* Extrait du texte
•••

Touch of Evil (La Soif du Mal) (Orson Welles, 1958)

Le mal surgit quand la chaîne des promesses, des dettes, des reconnaissances et des représailles s’altère, se dérègle, se disloque

Le méchant du film s’appelle Hank Quinlan, c’est Orson Welles lui-même qui l’incarne. Il est flic depuis trente ans, le dérèglement a commencé il y a une quinzaine d’année, quand sa femme est morte étranglée1. On ne connait ni les circonstances de ce meurtre, ni celles du moment où sa jambe droite a été fracassée pour sauver la vie de son assistant Pete Menzies, qui depuis ne l’a jamais quitté. Ces événements qui touchent à sa famille et son corps ont déstabilisé son éthique de policier. Le but de l’homme n’est pas de s’enrichir, puisqu’il habite un petit ranch où il n’élève que des dindons, son souci est l’exemplarité, le prestige. En se présentant comme un détective exceptionnel, peut-être le meilleur de toute l’Amérique, il a prétendu que sa jambe abîmée lui procurait une intuition singulière, quasi-mystique, mais la vérité était toute autre : il cachait des preuves, en fabriquait de toutes pièces afin de livrer les coupables à ce qu’on nommait encore la justice – qui par ses soins aurait pu être surnommée l’injustice – bien qu’il lui arrive de ne pas se tromper (c’est le cas dans le présent film, par pur hasard). Il a lutté contre son alcoolisme, son addiction à la prostitution par une autre addiction : au succès. Il a réussi à faire croire à son talent alors qu’il multipliait les manœuvres, les calculs et même les crimes. Prétendant faire le bien, il était devenu entrepreneur du mal. Miguel Vargas, le bon policier mexicain, interprété par Charlton Heston (oui, le grand défenseur futur de la NRA2, ça ne s’invente pas) l’a cru corrompu. Il l’était effectivement, mais pas par appât de l’argent, il n’avait plus que la reconnaissance pour survivre. Son histoire ne situe pas l’origine du mal dans la violence ni la pulsion de destruction, mais dans une ambition professionnelle qui l’oblige aux compromis honteux, à la fraude organisée. Le mobile du mal est le positionnement dans la communauté. Tous les moyens sont bons pour prouver son efficacité, sa toute-puissance. Pour protéger sa crédibilité, dissimuler ses défaillances, Quinlan s’enferme dans le mensonge et la tricherie. Pour entretenir l’illusion du bien, il est prêt à toutes les instrumentalisations, tous les exercices. Il s’agit pour lui de respecter, à tout prix, sa promesse. Tout ce qui va dans ce sens est son allié, et tout ce qui se met sur sa route son ennemi. Pris dans cette logique, plus rien ne peut l’arrêter.

•••

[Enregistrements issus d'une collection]

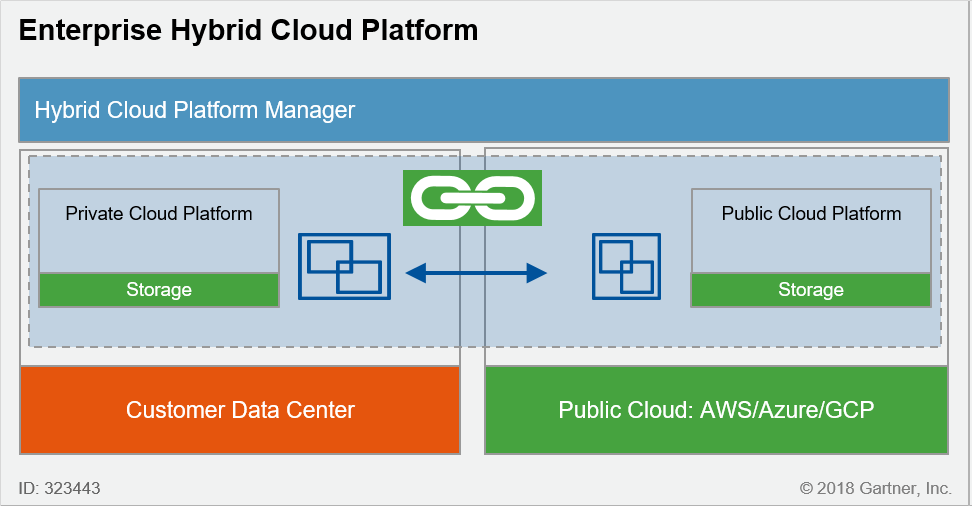The image size is (972, 508).
Task: Click the green chain link icon
Action: point(472,197)
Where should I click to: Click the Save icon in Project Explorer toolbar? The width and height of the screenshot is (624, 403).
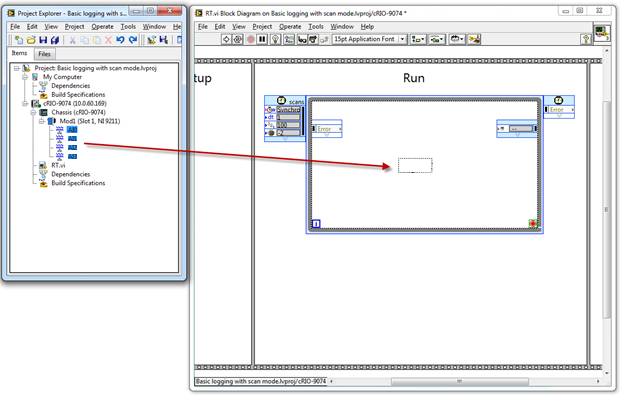click(x=43, y=40)
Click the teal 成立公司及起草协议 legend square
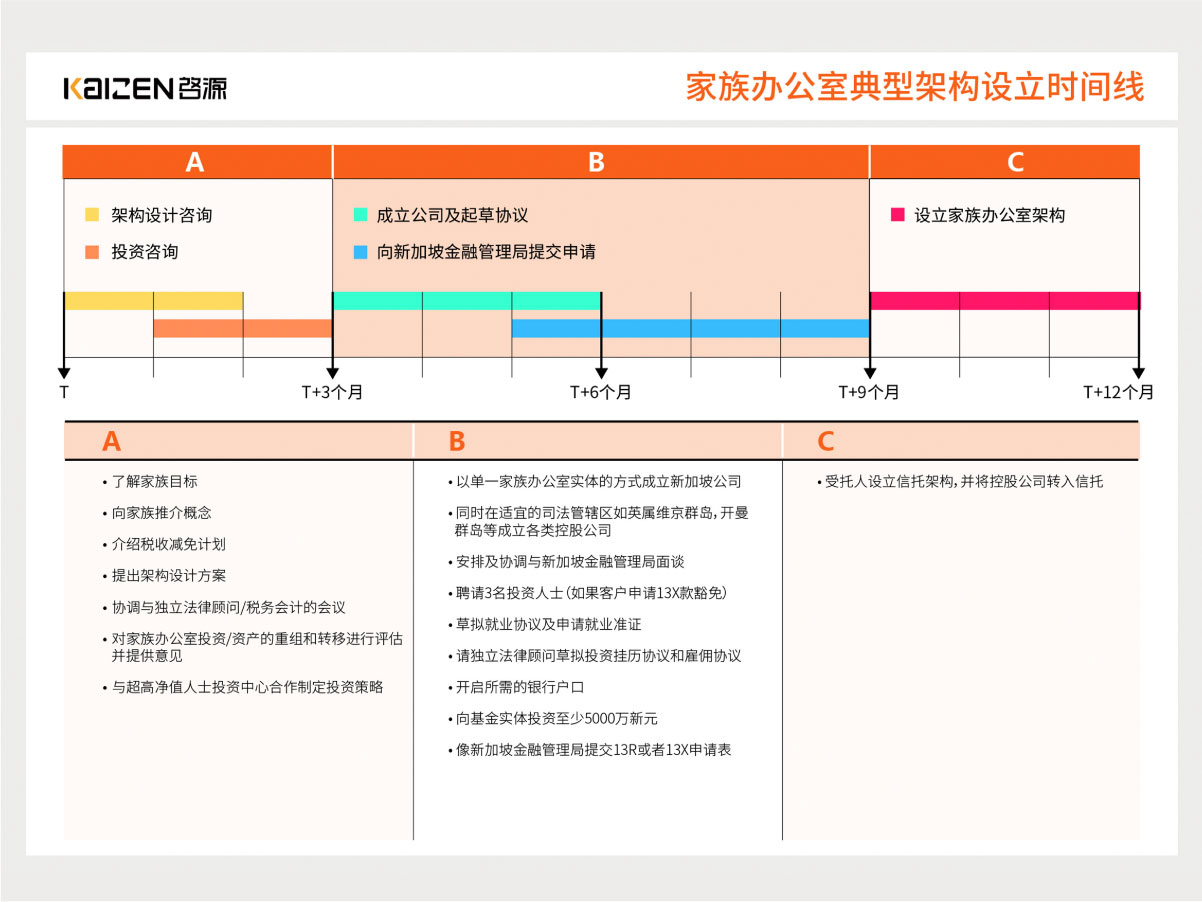 tap(360, 215)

•••

* Ce qu'il faut faire
Dans le texte sur Touch of Evil, quels animaux Hank Quinlan élève-t-il dans son petit ranch ? Répondez en une phrase, s'il vous plaît. Ce matériel provient d'une autre source.

* Réponse à fournir
Il n'élève que des dindons.